→ **TASK PROMPT**: Pull every "Select" line out of the data below.

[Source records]
+-------+
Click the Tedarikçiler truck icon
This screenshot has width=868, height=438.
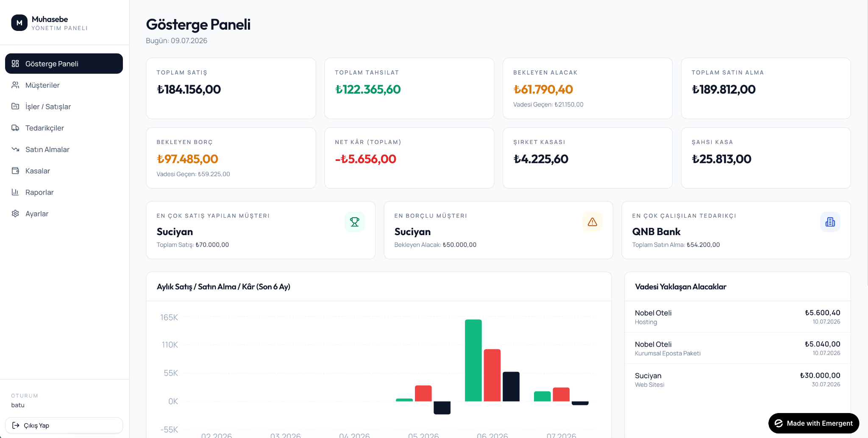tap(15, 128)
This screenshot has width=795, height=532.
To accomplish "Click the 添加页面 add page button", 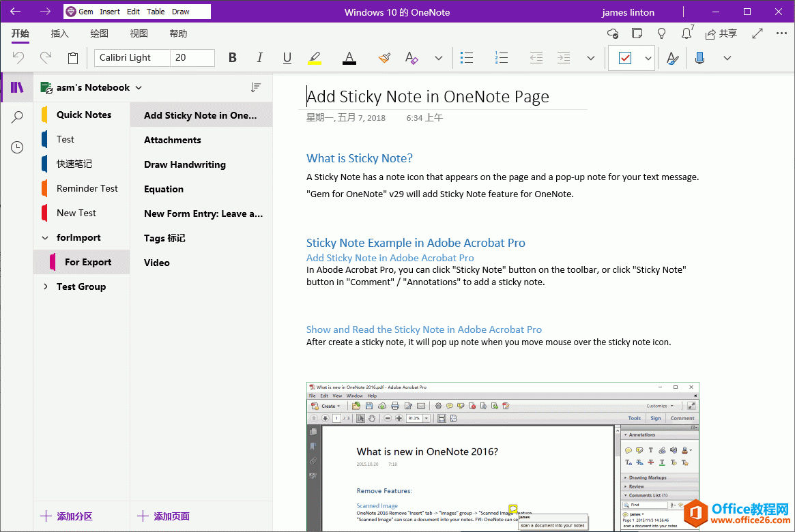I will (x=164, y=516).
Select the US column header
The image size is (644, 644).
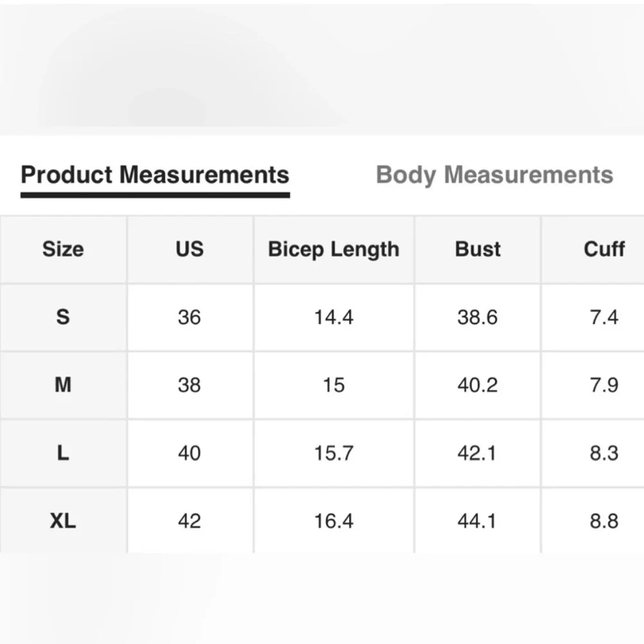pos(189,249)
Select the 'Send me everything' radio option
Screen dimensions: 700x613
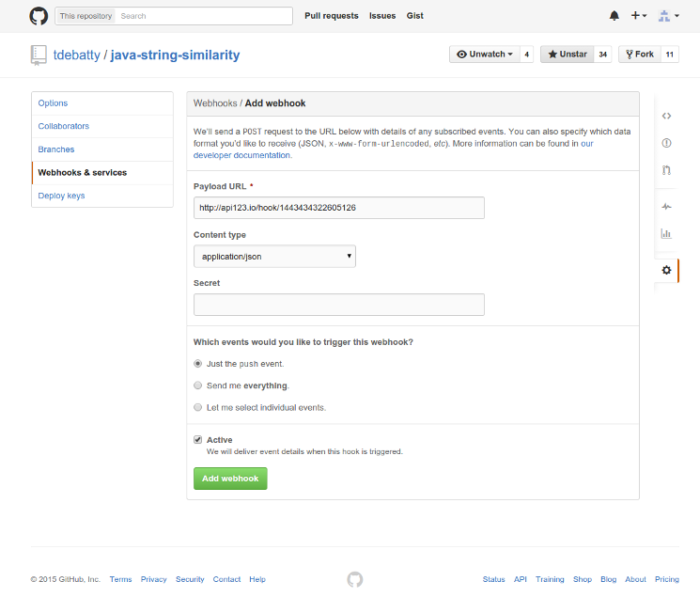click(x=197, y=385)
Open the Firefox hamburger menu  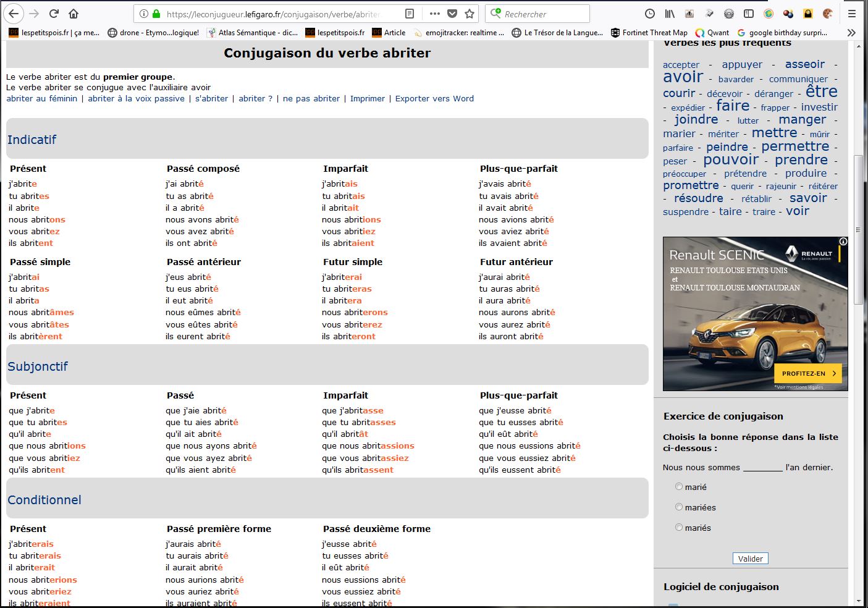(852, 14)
+-------+
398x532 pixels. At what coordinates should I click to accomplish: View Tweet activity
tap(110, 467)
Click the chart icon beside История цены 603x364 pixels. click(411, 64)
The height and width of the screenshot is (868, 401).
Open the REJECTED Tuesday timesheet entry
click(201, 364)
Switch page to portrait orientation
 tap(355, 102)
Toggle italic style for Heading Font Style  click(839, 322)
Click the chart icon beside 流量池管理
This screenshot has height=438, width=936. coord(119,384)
+-------+
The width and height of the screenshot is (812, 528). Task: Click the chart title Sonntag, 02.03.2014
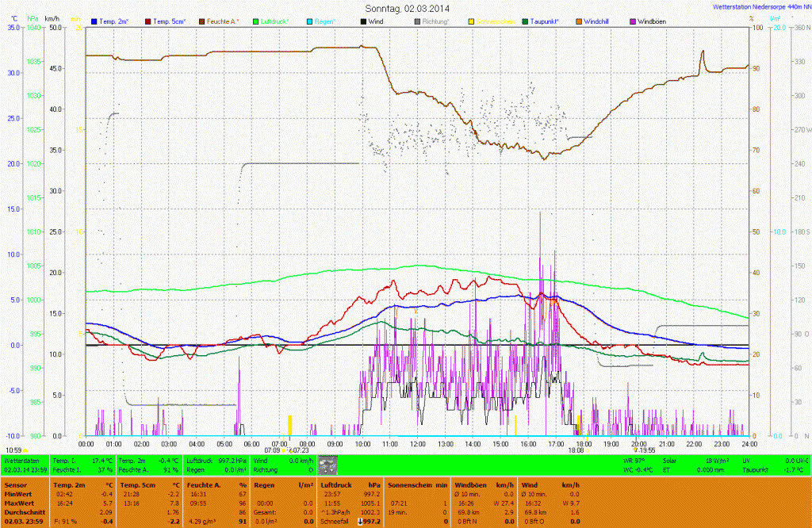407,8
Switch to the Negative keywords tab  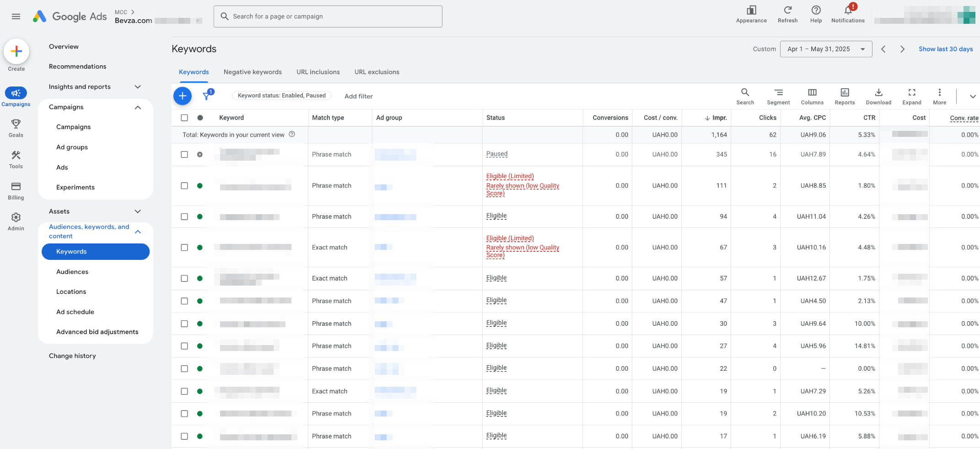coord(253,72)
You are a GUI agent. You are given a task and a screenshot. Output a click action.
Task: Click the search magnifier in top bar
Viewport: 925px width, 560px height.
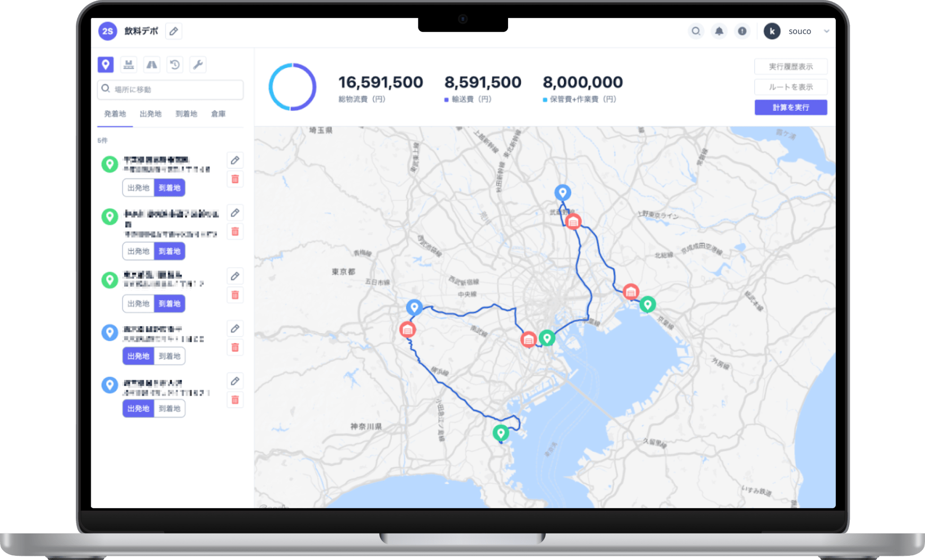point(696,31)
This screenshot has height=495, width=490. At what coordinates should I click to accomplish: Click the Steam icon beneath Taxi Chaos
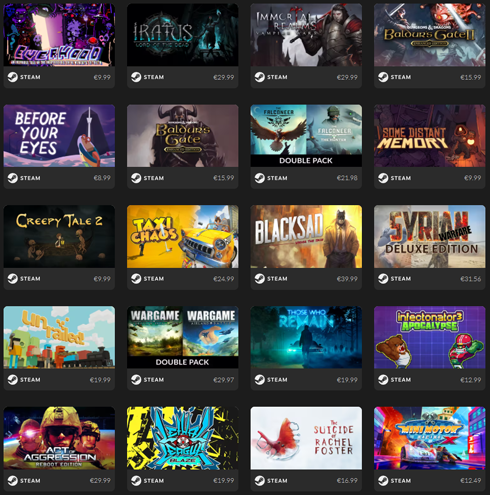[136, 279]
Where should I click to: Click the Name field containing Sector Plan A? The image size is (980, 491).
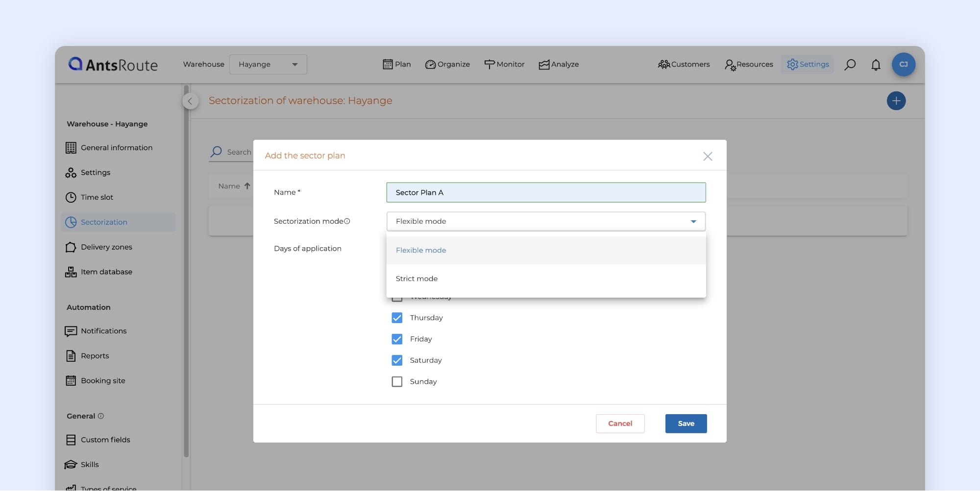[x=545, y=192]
+-------+
→ **RESULT OF THE EXERCISE**:
Select the US column header
Select the 'Send me everything' radio option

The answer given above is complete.